宝塚 ライビュ専科の地方民のブログ

宝塚を「好き」という気持ちを因数分解してみたい、という思いで綴っています

『応天の門』新人公演感想




『応天の門』新人公演を配信で視聴いたしました。


感想を一言で申しますと、


見た目は子供、頭脳は大人!(というか飛び級でスタンフォード大に入学した高校生くらい)


な少年探偵たちの”平安朝クライム”感が本公演よりもあり、気楽に楽しめました。



月城道真、怨霊になるのも納得


昔から、ナントカと、校長先生のスピーチと、読書感想文の課題図書は短い方がいい、と申しますね。


月城さんの道真は、『文部科学省推薦 読書感想文課題図書』のようなんですよ。


もしも中高生が、学校の演劇鑑賞事業でこの舞台を見て、先生から「観劇後は観劇感想文を書いてもらいます」と言われていたとします。


原作を未読でも、30分くらい舞台を見ていたら



”ははーん、この舞台を見たら、


「悪を見過ごしてはいけません」


「人は適材適所に置くことで輝く」


「鬼とは人の心の中にあるのです」


そういうポイントを押さえて感想を書いて先生に提出したら、合格点は貰えるだろうな”


と”読めて”しまうでしょうし、その予想は裏切られない。



教育上大切なことだと思いますし、間違っていないと思います。




が、大人になって、演出家の


「こういう気持ちになるのが教育的に正解ですよ」


という意図が透けて見える舞台にお付き合いするのも、悪くは無いのですが、ワクワクしますか、ねえ。



そして月城さん演じる道真の行動原理が、挫折した感受性,社会的抑圧により閉ざされ沈殿した抵抗意識、


朝鮮語でいう


ハン【恨 han】


に近いものを感じました。



朝鮮語で,発散できず,内にこもってしこりをなす情緒の状態をさす語。


怨恨,痛恨,悔恨などの意味も含まれるが,日常的な言葉としては悲哀とも重なる。


挫折した感受性,社会的抑圧により閉ざされ沈殿した情緒の状態がつづくかぎり,恨は持続する。
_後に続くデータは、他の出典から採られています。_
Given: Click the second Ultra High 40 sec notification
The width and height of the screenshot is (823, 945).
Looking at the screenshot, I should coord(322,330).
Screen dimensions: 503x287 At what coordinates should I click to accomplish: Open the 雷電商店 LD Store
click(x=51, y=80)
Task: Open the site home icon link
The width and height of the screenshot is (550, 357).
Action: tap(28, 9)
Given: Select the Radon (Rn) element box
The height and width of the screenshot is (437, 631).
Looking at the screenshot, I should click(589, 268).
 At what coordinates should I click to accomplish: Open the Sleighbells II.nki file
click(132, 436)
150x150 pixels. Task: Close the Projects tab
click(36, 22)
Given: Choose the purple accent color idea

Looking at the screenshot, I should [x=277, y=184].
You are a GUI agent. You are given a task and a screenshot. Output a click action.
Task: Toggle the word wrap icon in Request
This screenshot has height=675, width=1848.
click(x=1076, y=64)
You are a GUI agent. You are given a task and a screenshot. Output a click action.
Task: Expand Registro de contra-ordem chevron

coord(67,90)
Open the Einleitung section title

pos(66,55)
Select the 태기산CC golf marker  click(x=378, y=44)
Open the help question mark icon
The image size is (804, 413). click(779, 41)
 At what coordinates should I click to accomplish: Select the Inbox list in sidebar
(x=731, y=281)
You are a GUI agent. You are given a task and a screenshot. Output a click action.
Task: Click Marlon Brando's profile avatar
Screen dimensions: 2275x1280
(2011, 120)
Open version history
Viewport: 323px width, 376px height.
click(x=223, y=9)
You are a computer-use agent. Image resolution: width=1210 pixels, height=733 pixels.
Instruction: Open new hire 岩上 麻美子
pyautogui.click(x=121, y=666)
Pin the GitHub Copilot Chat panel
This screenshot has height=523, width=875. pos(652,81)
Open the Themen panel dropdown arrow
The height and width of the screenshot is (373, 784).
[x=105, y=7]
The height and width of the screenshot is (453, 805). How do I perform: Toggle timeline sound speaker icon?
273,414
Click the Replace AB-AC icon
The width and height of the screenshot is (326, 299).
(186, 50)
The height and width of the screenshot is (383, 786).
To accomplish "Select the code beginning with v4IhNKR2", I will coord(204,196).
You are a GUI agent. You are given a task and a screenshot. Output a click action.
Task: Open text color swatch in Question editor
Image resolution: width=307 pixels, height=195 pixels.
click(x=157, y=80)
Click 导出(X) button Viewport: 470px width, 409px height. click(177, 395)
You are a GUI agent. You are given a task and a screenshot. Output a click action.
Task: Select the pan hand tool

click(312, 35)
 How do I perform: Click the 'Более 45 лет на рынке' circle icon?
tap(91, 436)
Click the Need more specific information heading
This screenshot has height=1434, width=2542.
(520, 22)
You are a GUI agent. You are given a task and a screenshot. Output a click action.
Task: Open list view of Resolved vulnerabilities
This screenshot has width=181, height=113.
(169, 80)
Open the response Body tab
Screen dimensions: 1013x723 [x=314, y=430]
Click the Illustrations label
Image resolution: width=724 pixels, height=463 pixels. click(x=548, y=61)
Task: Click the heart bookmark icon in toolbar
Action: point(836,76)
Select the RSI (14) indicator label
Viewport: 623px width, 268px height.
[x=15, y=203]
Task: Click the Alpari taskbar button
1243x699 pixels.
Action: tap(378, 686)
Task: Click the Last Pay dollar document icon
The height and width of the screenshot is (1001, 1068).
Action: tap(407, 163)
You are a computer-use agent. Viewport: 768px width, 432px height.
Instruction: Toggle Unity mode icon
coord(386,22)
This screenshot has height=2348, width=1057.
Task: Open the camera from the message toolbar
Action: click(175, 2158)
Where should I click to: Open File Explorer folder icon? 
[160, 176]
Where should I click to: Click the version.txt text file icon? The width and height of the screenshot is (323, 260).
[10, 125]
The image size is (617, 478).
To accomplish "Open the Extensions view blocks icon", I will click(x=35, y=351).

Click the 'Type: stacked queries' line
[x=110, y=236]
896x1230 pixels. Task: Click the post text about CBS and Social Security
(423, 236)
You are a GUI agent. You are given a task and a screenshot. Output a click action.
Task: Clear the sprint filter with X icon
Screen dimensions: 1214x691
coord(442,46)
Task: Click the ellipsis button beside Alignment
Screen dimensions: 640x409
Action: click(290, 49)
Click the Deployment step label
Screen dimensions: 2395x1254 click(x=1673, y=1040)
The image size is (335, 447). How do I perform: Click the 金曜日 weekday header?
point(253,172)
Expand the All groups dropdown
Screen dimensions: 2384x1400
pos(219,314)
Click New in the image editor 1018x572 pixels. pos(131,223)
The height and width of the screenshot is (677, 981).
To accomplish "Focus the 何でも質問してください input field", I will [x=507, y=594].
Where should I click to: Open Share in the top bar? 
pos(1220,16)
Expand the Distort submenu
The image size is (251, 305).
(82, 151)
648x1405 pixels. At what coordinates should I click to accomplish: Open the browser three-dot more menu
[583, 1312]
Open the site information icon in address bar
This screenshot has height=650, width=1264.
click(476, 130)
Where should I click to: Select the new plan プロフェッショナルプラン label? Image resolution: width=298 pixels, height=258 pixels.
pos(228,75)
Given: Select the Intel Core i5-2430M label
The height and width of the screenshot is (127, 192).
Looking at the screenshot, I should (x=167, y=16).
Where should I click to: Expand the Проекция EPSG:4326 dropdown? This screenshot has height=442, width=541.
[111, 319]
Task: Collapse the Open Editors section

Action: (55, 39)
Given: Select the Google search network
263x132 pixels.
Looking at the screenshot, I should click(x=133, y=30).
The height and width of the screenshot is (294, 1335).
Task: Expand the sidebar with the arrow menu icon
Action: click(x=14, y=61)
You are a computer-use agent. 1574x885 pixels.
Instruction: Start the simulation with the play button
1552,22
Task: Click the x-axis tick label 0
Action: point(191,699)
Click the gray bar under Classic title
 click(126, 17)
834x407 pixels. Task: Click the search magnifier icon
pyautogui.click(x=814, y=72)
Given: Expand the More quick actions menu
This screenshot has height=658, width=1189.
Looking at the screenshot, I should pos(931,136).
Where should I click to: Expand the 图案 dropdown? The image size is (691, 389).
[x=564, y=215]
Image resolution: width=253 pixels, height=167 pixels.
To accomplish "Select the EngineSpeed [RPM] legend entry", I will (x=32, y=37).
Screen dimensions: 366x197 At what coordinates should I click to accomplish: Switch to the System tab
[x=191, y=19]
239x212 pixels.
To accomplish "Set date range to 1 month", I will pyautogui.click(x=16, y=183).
月城さんの道真は、根底にルサンチマン(憤り・怨恨・憎悪)があって、ありあまるルサンチマンが身を亡ぼし、非業の死を遂げた後は怨霊になるんだろうなあ、と思いました。



七城 道真、太政大臣になるのも納得


七城さんの道真は、江戸川コナンとか、飛び級でスタンフォード大に入学する高校生のような地頭の良さと、明朗な正義感があり、


留学してMBAをとって起業して成功し、


「世の中を変えるため、政治家になる!」タイプで、


太政大臣を目指すのも納得のキャラ。


仲間たちも少年探偵団というか、



TVCM │ au「新しい物語~新しい鬼」篇



在原業平(一輝)はスタイリッシュな洋犬っぽくて、


伴善男(毬矢)はムードメーカーのサルで、


白梅(花妃)が飛び回るキジ、


昭姫(羽音)は世話焼きな乙姫、



auの三太郎シリーズみたいな、ライトでポップな「鬼退治の物語」になっていて、けっこう楽しかったです。



藤原高子(きよら)の、豪邸でリードで繋がれて飼われているヤマネコのような眼も印象的でした。


民衆たちのダンスの場面も、本公演は月城道真に合わせて「抑圧された民衆のエネルギーのうねり」的なものを感じましたが、


新人公演の民衆たちの踊りは、もっとあっけらかんと楽しそうでした。